PROVIDED TEXT:
First, we are interested to find retrieval methods that are capable of
performing across languages and which do not rely on scarce resources
such as parallel corpora. Bilingual Machine Readable-Dictionaries
(MRDs), more prevalent than parallel texts, appear to be a good
alternative. However, simple translations tend to be ambiguous and
yield poor results. A combination that includes a statistical approach
for a disambiguation can significantly reduce errors associated with
polysemy in dictionary translation. In addition, automatic
query
expansion, which has been known to be among the most important methods
in overcoming the word mismatch problem in information retrieval, is
also considered. As an assumption to reduce the effect of ambiguity and
errors that a dictionary-based method would cause, a combined
statistical disambiguation method is performed both prior to and after
translation. Although, the proposed information retrieval system is
general across languages in information retrieval, we conducted
experiments and evaluations concerning French-English information
retrieval.
The remainder of the present paper is organized as follows. Section 2
provides a brief overview of related works. Both dictionary-based and
the proposed disambiguation methods are described in Section 3. A
combination involving query expansion is described in Section 4.

WHAT IS ASKED:
(A) Rewrite the cross-language retrieval excerpt, everything from "The remainder of" down to "in Section 4.", with "related works" replaced by "prior studies".
(B) For each statement, say whether the cross-language retrieval excerpt agrees (yes or no), and quote the words that decide it. (i) Bilingual Machine Readable-Dictionaries are more common than parallel texts. (ii) The statistical disambiguation method is applied only after translation. (iii) The experiments and evaluations concerned German-English retrieval.
(C) According to the cross-language retrieval excerpt, which section describes the dictionary-based and proposed disambiguation methods?

SUPPLIED DATA:
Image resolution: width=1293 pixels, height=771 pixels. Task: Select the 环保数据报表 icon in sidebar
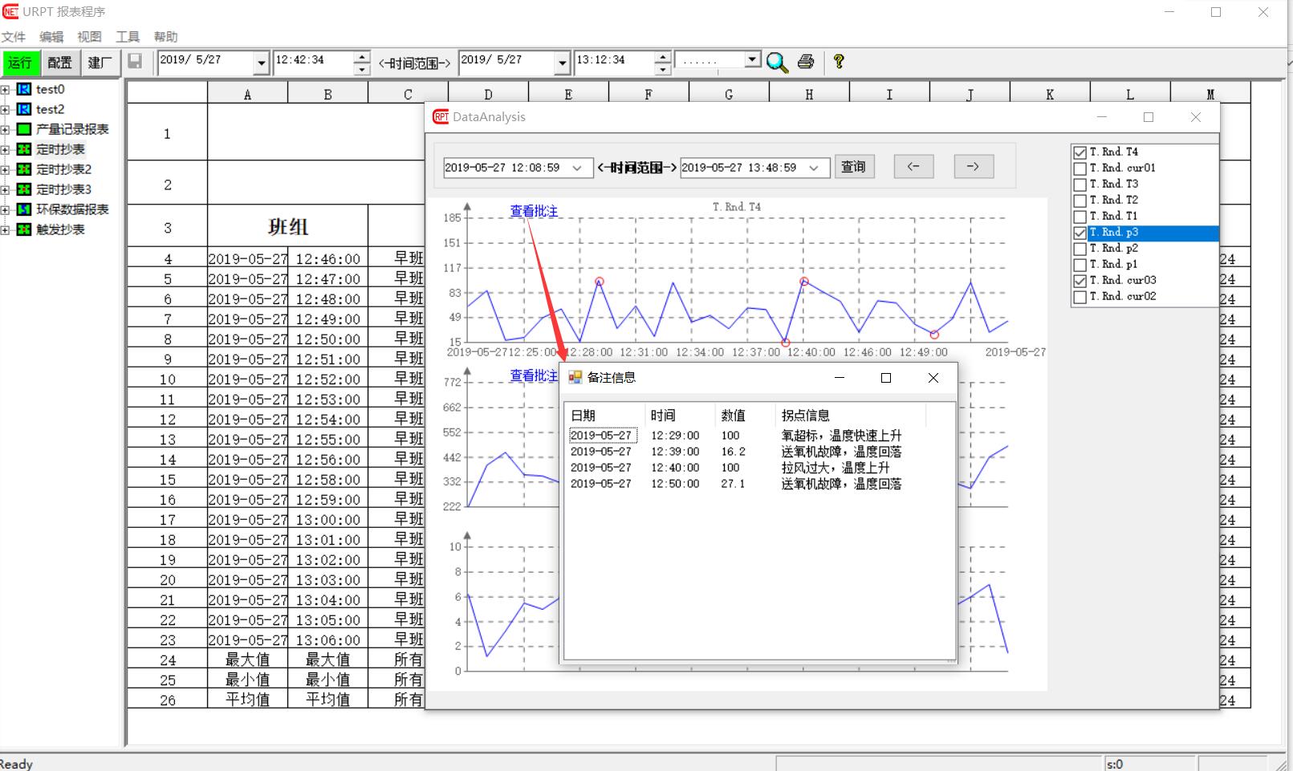[24, 209]
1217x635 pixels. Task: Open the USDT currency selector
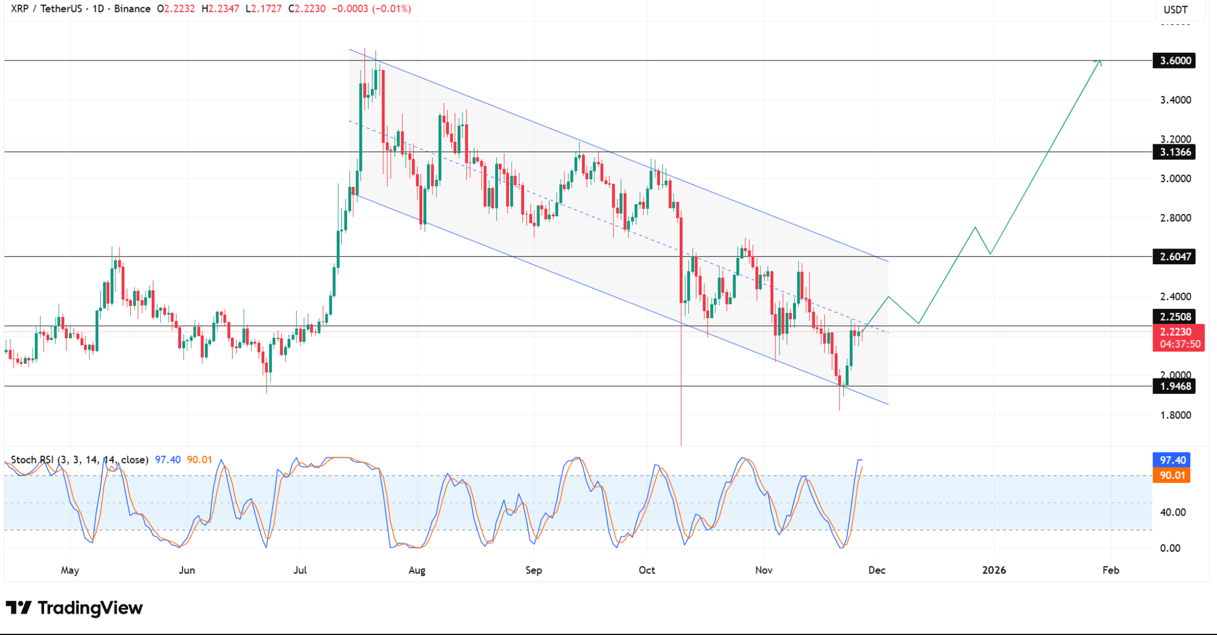[1175, 10]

SOLUTIONS TO THE EXERCISE:
(A)
The remainder of the present paper is organized as follows. Section 2
provides a brief overview of prior studies. Both dictionary-based and
the proposed disambiguation methods are described in Section 3. A
combination involving query expansion is described in Section 4.

(B)
(i) Yes: "more prevalent than parallel texts"
(ii) No: "performed both prior to and after translation"
(iii) No: "concerning French-English information retrieval"

(C) Section 3.